Your objective:
Once the line holding "Task: Toggle the" is found in the listing below, write it out and each later line exactly, up to and including the one holding "Image resolution: width=766".

Data for processing:

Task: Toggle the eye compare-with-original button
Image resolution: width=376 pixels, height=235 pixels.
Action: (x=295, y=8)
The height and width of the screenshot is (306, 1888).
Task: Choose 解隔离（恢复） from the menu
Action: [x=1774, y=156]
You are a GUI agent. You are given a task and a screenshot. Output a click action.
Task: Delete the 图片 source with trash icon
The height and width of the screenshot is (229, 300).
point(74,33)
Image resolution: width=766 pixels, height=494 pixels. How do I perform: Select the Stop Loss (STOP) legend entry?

==

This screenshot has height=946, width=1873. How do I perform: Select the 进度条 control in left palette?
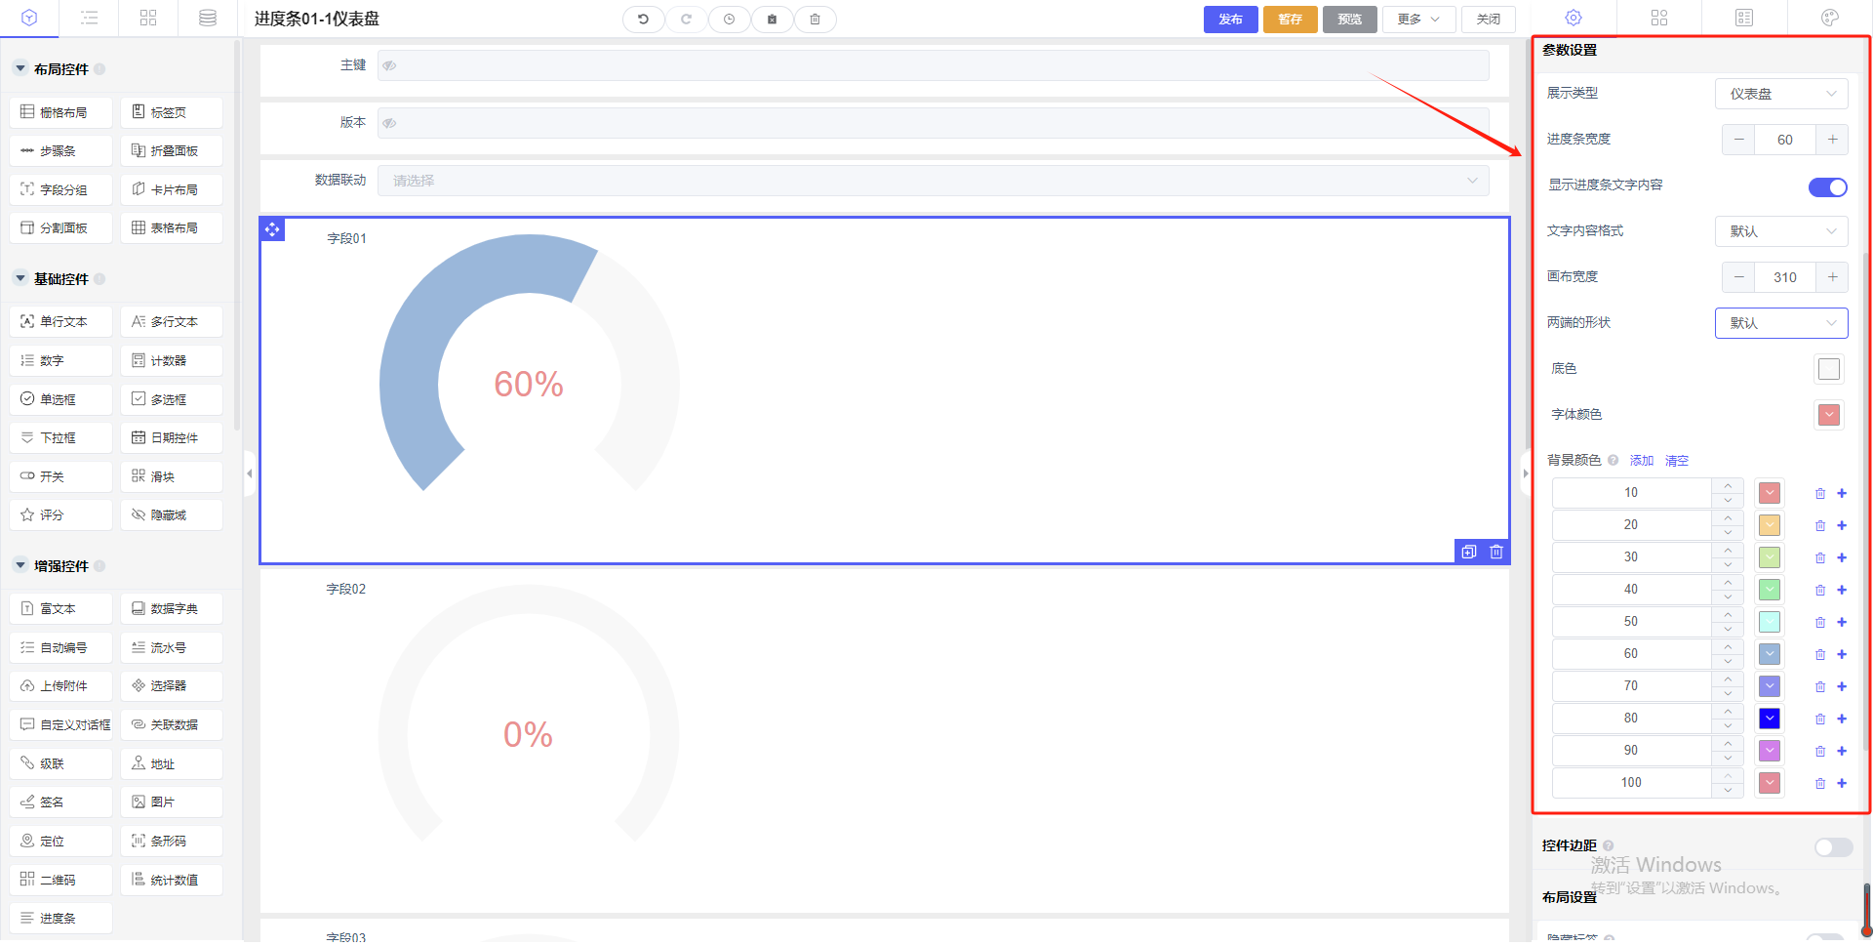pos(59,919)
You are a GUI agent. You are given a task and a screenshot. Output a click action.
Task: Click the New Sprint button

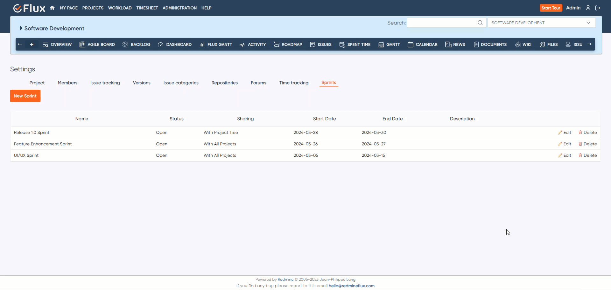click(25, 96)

Result of the task:
Task: Toggle the eye compare-with-original button
Image resolution: width=376 pixels, height=235 pixels.
Action: (x=295, y=8)
The height and width of the screenshot is (306, 1888).
Task: Choose 解隔离（恢复） from the menu
Action: [x=1774, y=156]
You are a GUI agent. You are given a task and a screenshot. Output a click action.
Task: Delete the 图片 source with trash icon
The height and width of the screenshot is (229, 300).
point(74,33)
Image resolution: width=766 pixels, height=494 pixels. How do I perform: Select the Stop Loss (STOP) legend entry?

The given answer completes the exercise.